AWS does not automatically retry replication for pending objects once a failure occurs. You must manually replicate the objects by following these steps:

  1. Break the glass to access the tenant infrastructure.

  2. Navigate to the S3 bucket.

  3. Go to Batch Operations and create a new job.

  4. Under Manifest, select Create manifest using S3 Replication configuration to identify unreplicated objects.

  5. Replication configuration source bucket should be in the same account, and choose the bucket name with format {customer_name}-hosted-runner-usage.

  6. Leave the filter as it is.

  7. For the replication status, choose failed.

  8. Check the Save Batch Operations manifest.

  9. The location for batch manifest should be {customer_name}-hosted-runner-usage-report and leave the rest as it is.

  10. Click Next.

  11. For Operation type, choose Replicate.

  12. Click Next.

  13. For completion report bucket, choose the same bucket selected in step 9, and the scope should be all tasks.

  14. For IAM permission, open the search bar and filter by {customer_name}-runner-s3-replication-role.

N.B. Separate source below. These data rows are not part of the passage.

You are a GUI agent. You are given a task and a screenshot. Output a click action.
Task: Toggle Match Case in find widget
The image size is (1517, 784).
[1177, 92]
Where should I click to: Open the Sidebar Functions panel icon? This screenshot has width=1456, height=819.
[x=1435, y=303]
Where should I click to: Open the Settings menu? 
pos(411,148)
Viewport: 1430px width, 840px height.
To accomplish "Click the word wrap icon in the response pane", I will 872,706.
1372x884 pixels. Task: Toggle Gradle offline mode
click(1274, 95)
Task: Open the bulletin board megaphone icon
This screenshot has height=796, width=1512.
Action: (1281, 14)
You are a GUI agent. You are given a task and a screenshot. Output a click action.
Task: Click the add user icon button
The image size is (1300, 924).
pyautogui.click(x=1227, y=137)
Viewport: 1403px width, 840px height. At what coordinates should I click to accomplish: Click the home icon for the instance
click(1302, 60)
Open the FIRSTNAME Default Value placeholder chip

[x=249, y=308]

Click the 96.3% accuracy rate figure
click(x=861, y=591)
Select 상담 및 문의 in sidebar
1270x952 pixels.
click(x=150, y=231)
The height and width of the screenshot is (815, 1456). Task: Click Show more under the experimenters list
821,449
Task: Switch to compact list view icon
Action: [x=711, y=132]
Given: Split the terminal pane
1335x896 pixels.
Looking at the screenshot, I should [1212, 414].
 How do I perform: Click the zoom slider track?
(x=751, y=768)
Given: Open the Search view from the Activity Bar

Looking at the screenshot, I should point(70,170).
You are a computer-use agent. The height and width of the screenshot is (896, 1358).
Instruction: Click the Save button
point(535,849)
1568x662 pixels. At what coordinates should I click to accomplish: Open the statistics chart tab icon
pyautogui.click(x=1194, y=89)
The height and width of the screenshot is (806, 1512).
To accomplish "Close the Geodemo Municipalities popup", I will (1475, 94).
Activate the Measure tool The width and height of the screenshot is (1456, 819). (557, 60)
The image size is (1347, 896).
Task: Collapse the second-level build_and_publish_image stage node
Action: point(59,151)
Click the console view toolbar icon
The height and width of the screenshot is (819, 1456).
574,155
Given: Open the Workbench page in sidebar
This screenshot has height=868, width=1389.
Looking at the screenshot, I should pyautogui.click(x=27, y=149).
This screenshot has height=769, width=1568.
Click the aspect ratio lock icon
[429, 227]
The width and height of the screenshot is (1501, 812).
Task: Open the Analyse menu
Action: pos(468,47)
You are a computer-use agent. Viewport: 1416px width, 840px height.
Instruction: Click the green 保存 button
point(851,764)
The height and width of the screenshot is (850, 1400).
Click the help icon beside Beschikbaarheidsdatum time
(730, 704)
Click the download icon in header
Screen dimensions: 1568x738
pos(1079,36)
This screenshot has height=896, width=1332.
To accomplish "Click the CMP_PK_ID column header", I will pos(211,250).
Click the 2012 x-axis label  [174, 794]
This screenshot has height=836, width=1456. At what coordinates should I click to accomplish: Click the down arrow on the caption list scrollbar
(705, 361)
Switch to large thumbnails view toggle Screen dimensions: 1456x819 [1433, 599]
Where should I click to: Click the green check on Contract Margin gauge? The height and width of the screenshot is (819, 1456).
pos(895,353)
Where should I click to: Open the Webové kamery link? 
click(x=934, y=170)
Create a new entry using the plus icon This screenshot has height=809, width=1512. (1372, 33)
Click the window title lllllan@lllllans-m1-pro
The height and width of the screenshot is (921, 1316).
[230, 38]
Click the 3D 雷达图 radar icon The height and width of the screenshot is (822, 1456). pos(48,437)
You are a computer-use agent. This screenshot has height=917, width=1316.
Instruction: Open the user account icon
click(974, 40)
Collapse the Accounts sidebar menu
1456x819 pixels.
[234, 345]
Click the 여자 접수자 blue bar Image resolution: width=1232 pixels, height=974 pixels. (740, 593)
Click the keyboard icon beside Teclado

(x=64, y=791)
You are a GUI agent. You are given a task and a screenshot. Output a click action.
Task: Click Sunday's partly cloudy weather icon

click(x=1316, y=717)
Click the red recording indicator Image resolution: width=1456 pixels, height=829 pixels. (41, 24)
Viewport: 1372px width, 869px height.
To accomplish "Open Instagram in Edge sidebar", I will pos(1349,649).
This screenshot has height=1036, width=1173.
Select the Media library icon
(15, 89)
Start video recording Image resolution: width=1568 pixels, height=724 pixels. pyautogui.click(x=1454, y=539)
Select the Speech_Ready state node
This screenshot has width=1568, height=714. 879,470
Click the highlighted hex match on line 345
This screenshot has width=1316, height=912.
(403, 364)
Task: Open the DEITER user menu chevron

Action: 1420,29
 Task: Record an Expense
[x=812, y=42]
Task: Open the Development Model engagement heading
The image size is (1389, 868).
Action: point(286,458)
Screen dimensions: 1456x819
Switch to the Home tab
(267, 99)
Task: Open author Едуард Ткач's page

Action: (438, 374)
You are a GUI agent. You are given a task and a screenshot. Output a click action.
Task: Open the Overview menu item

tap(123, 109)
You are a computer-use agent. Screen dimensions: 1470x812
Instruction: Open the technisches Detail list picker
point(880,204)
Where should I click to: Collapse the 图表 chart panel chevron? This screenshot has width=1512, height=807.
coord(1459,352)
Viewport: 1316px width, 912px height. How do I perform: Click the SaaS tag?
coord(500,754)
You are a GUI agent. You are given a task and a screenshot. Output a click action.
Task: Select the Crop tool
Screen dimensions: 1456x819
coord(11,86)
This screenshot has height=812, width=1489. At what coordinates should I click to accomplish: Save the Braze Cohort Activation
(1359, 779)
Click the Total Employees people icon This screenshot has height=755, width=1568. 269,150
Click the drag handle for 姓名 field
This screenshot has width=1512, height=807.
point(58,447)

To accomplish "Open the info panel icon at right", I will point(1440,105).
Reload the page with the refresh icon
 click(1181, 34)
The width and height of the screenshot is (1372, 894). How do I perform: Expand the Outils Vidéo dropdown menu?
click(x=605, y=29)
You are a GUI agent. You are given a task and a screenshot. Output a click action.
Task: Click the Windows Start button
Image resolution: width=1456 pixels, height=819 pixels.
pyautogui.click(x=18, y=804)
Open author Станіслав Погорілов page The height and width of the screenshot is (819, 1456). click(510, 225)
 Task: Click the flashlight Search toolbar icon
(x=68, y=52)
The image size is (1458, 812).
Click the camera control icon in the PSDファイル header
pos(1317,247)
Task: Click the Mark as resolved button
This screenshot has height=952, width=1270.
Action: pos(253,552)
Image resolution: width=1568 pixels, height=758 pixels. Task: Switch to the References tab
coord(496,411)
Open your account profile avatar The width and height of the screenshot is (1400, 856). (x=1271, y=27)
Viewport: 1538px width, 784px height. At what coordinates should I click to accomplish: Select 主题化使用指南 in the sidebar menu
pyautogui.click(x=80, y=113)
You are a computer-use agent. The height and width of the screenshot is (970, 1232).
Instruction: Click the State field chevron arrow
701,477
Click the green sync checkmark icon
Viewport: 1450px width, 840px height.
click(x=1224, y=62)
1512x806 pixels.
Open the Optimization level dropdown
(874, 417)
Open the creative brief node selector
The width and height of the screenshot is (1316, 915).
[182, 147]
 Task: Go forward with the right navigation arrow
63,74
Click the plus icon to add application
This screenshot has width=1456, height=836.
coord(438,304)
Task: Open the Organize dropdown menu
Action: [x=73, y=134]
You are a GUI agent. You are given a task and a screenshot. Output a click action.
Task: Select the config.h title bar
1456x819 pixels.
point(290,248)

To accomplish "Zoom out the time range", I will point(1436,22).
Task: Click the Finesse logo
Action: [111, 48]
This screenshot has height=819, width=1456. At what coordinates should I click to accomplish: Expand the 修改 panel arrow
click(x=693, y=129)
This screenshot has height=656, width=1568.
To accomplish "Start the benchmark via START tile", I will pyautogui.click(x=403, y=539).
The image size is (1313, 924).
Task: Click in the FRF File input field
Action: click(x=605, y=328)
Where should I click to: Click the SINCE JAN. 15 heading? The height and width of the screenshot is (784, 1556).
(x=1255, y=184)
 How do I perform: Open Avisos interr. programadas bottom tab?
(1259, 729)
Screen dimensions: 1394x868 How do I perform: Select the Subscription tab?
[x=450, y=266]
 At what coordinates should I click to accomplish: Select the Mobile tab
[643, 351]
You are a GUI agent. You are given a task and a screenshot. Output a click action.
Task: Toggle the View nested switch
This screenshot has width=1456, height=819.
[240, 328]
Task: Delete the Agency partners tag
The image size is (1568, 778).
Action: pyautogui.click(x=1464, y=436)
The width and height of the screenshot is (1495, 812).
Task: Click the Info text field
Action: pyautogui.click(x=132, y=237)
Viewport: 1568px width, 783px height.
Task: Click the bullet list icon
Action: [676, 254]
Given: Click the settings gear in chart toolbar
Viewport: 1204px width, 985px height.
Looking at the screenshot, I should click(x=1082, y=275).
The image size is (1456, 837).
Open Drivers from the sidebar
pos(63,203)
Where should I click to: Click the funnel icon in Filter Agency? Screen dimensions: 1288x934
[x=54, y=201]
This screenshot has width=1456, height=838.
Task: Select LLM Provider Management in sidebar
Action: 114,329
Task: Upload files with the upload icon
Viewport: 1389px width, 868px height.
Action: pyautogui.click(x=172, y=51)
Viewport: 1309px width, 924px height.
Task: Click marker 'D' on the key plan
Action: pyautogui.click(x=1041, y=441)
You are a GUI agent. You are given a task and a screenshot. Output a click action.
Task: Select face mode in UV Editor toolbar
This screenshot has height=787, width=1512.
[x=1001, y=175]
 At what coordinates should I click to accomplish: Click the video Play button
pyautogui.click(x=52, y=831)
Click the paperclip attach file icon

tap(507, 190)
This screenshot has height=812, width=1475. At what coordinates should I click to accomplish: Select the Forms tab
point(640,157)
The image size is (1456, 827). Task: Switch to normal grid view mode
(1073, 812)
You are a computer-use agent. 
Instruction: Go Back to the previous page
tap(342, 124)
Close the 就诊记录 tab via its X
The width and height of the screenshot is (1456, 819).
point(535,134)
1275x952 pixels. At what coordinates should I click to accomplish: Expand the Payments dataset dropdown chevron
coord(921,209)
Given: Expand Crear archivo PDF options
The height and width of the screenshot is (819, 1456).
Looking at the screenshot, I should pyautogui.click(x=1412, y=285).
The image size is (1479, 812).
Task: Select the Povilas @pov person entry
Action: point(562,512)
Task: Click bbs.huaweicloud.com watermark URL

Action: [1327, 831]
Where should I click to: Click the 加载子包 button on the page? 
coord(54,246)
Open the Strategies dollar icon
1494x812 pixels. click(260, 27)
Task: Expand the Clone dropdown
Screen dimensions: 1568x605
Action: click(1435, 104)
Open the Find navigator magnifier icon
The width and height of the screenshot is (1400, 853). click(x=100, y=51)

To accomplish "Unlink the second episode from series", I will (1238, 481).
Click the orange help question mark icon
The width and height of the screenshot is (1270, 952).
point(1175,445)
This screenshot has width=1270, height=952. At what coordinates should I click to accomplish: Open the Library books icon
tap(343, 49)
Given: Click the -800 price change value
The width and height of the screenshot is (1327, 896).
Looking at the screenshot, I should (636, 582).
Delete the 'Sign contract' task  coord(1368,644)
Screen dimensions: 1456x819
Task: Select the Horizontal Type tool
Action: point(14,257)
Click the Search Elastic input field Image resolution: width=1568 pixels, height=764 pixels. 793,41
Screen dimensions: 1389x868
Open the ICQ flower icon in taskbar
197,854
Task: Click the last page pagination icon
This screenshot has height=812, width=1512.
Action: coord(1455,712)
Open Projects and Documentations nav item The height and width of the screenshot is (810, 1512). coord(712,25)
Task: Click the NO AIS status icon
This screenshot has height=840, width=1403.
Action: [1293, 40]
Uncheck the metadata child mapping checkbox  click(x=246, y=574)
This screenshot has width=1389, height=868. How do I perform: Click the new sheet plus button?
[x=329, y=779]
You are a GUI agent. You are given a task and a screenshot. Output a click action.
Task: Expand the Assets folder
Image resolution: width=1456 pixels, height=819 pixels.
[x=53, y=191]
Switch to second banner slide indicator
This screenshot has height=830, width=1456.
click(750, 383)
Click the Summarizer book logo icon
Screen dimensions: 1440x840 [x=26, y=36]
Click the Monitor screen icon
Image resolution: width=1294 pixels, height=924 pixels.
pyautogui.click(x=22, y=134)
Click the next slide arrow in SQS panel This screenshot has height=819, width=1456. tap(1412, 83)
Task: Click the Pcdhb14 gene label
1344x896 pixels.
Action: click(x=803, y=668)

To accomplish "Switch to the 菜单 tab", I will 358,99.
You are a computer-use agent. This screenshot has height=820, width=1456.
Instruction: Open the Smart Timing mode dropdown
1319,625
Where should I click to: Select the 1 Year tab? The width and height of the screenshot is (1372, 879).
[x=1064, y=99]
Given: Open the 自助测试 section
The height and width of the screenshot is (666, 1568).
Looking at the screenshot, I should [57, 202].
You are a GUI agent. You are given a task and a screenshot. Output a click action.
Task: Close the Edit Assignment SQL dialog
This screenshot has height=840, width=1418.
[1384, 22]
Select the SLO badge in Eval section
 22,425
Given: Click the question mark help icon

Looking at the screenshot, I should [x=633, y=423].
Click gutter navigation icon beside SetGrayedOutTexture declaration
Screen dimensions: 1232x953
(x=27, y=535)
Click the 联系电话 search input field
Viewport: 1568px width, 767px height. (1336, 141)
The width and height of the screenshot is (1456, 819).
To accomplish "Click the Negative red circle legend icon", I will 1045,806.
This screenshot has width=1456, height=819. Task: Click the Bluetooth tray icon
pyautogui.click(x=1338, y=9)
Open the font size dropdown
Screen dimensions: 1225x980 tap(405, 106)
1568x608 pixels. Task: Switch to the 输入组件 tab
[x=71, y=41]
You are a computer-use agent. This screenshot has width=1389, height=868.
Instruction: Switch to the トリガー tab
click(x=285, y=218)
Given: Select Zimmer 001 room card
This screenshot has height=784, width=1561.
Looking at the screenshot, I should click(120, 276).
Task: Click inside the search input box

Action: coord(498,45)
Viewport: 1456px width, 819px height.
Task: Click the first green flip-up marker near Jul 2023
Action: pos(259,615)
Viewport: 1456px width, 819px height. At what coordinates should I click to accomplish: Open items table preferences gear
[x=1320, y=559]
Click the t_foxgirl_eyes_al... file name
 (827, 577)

  15. Click Next and Create job.

It takes a few minutes to prepare the job. Wait until the job is ready and has the status Awaiting your confirmation to run. Click on it and run the job. Wait for the job to finish.

After it completes successfully:

  • Check the report bucket and find the job report by job ID.
  • Review the manifest to ensure all replications were successful.
  • Check the job failed rate at the end, which should be zero.